2016-04-03 16:00:12 | Weblog

 こう見えて見掛けによらず、「待ち」のほうがウエイトを占める性分なので、人生どちらが良かったかは別として今年の「花見」は能動的に自分で出かけることにした。
 31日Kさんに「あなた今お花見中?」と電話をすると、行くはずの人との取り付けの失敗を連綿と話し出したので「良かったらくるりんバスでいらっしゃい。ロータリーで待っているわ」と言うと二つ返事でやってきた。たわわに広がっている白い幕のような桜に、いろいろな鳥が喜んで出たり入ったりしている。
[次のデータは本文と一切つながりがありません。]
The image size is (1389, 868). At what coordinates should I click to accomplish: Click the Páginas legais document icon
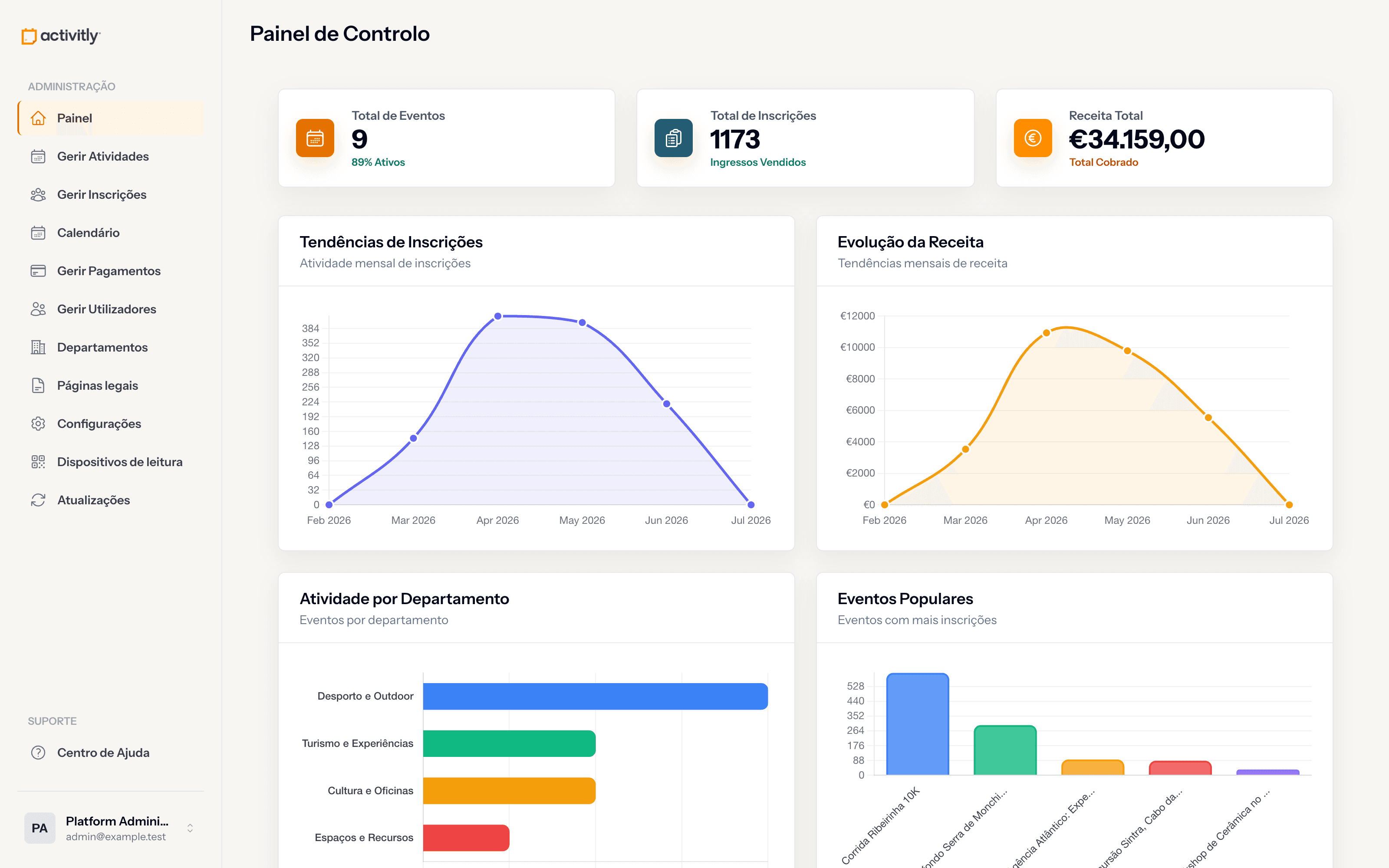[38, 386]
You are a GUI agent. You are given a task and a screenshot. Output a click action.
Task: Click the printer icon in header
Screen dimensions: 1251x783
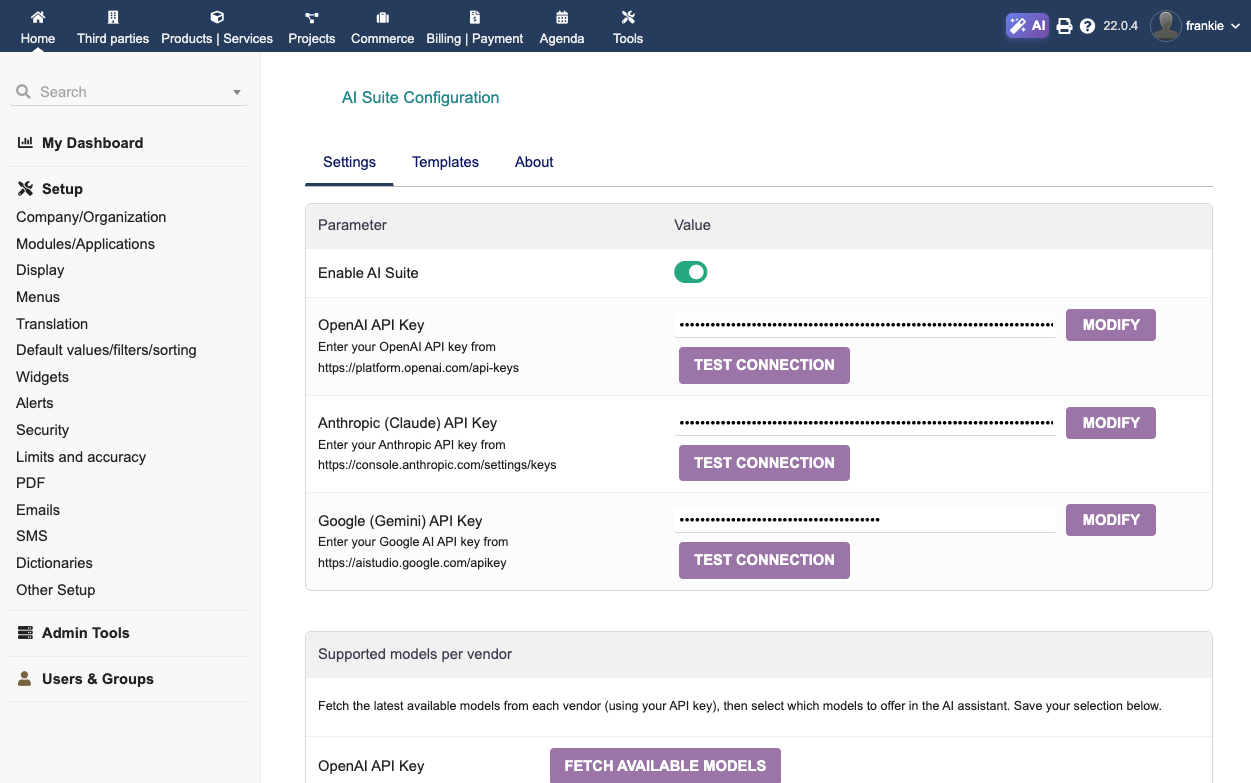[1064, 26]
 桜も意志があるみたいに学院の校門近くは薄紅色めいたみずみずしい白の満開で、中の方は七分咲きである 。
 先ずゲストルームでお昼をしたが、お花見弁当が売り切れでランチのラーメンだけで、婆さん二人はお腹一杯なので、Kさんがパックをもらってくれてかしわのから揚げとチャーハンは手提げに収まった。
 リポビタンとお菓子が重いというので座禅堂まで行きたかったが、途中のベンチでおしゃべりをした。
 彼女が一緒に住んでいる娘さんのお婿さんが此の学校出だと言うのに初めて来たと何度も何度も景色や桜に感激していた。
 おかげで私は毎年誰かときている。いちばんお骨折りいただいていたFさんは亡くなったし女性のMさんは杖をついてももうこられない。
 此処を出て岩崎城や岩崎川まで行ったことや、古戦場まで行ったことが懐かしい。丁度帰りのバスがおあつらえのように来たので見送った。
 次の日はゲートボールの最中に雨がきたので、ほうほうのていで帰った。 
 三日の土曜日「ござらっせ」の美容院へ予約があるからとバス停へ行くと年度替りでバスの時間が変わっていた。難儀をして行った帰り後輩の青ちゃんが迎えにきてくれて、尾張旭市の城山公園へ花見に連れて行ってくれた。
 ここでは前日のKさんのように私が感激して展望台をぐるりと巡って都会よりも清明な気に満ちていると思える桜や遠景を堪能した。愛知医大のような池も中州を伴って二つが見えた。
 今日は岩崎城と長久手古戦場との誘いがあったが、曇り空なので遠慮をした。花曇り等と言う風情のある言葉もあるが、やはり桜は曇りの無い青空にこそ映える。